Один из купцов, видимо, окончательно протрезвевший, взглянул на Мяснова почти собачьими, умоляющими глазами.
— Знаю, Сергей Никодимыч, что ты мне молвить хочешь, — громко сказал Мяснов. — Мол, негоже о таком говорить при многолюдном сборище. Надо бы на квартире собраться малым кругом, потом решить, еще кого вовлечь, кто понадежней. Не хочу. Пусть эсеры в своих заговорах вязнут, как свинья в навозе. А мы прямо скажем — пора всем за Россию подняться.
Иван Григорьевич сделал знак слуге, стоящему рядом, тот с поклоном подал ему поднос, на котором лежало что-то, закрытое скатертью. Лицо одно из купцов исказила гримаса ужаса: он решил, что там голова Дзержинского или Коллонтай.
Мяснов сдернул скатерть. Ни один из гостей не смог удержаться от глубокого вздоха и приглушенного возгласа: «Батюшки святы…»
* * *
Сосницкий и его недруг, при столкновении вцепившись друг в друга и превратившись в огромный пыхтящий клубок, покатились вниз, пока не застряли, сдавленные сырыми, шершавыми стенами. Где-то ниже звякнул о каменную ступень выбитый Сосницким пистолет.

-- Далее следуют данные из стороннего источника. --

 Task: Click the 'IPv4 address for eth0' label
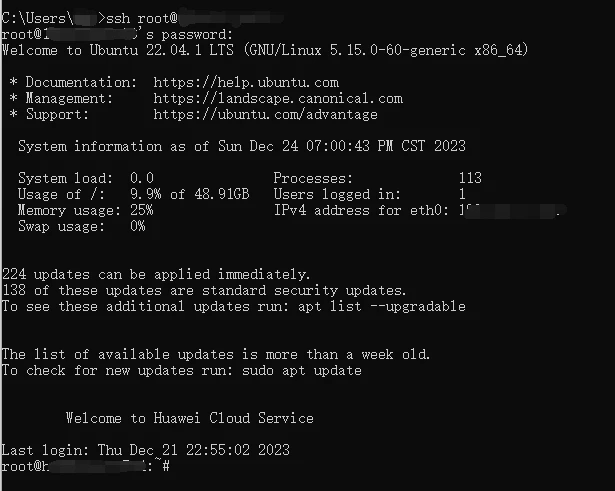(x=361, y=211)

Антагонист Дмитрия лепной мускулатурой напоминал циркового борца, какими их малюют на афишах. Как незамедлительно выяснилось, Сосницкому действительно в первый раз за сегодняшний полный разнообразных и удивительных встреч день попался цирковой борец.

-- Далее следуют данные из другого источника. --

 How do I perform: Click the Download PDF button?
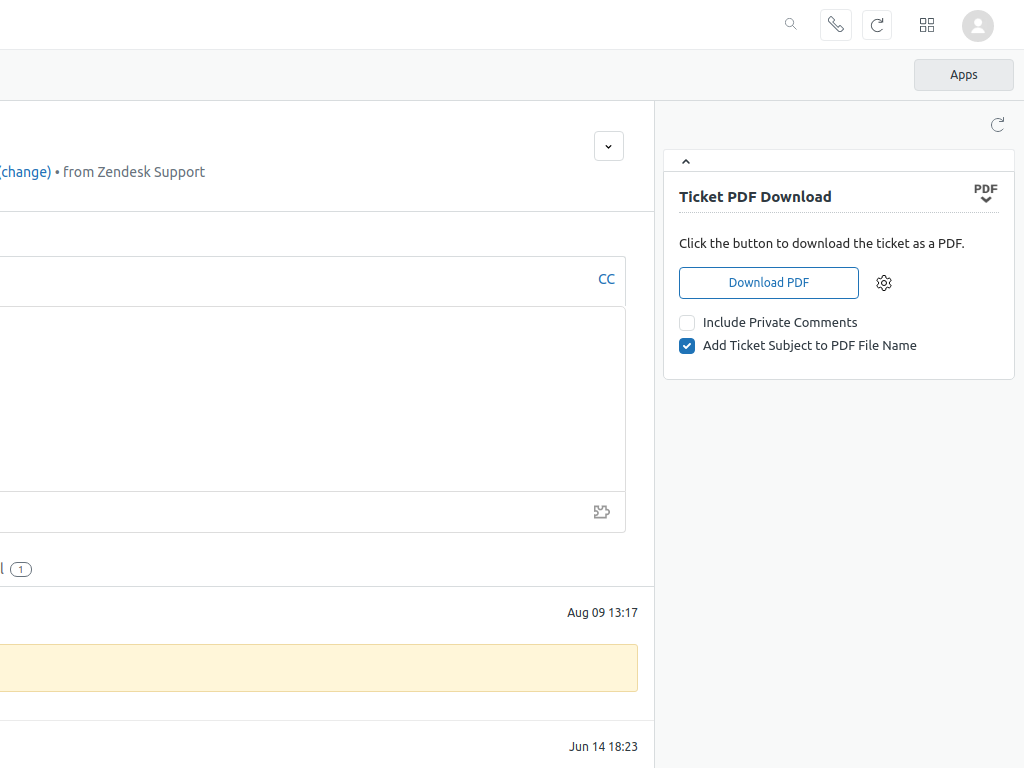768,283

Им было неудобно, тесно. Они терлись спинами о стены, сдирая кожу. Однако неустроенность не помешала циркачу захватить руку и начать грамотно проводить болевой прием. В его натужном пыхтении уже улавливались интонации скорого торжества. Честно сказать, не без оснований — вот-вот и затрещат Дмитриевы сухожилия.

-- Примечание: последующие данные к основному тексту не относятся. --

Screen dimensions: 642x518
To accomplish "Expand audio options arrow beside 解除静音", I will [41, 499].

(Как говорилось в древнекитайском трактате «Кара-фу — учение о чужой смерти»: «Нет другой истины кроме одной: одолеть врага есть предназначение считающего себя воином. И нет для воина на этом пути недозволенного».)
И Сосницкий впился здоровыми, крепкими зубами в плоть антагониста. Он сомкнул челюсти в области сонной артерии недруга своего. Как ни противна человеку роль бульдога, но порой приходится играть и ее, чтобы выжить, чтобы победить.
(Как говорил об этом древнекитайский трактат: «А если надо — стань крысой, стеблем гаоляна, трупом старого шакала. Но ты должен одолеть их всех».)
Сосницкий рвал шею врага зубами, мотая головой из стороны в сторону, как делает волк, распоровший горло оленю. Но и его самого терзаемый противник бил руками куда придется. Швырнул спиной на стену, на ступени. Голова Сосницкого ударилась о камень лестницы, и глаза перестали видеть. В ушах нарастал заунывный зловещий звон. Агонизирующий противник бросил себя и вместе с собой впившегося врага на лестничные ступени внизу.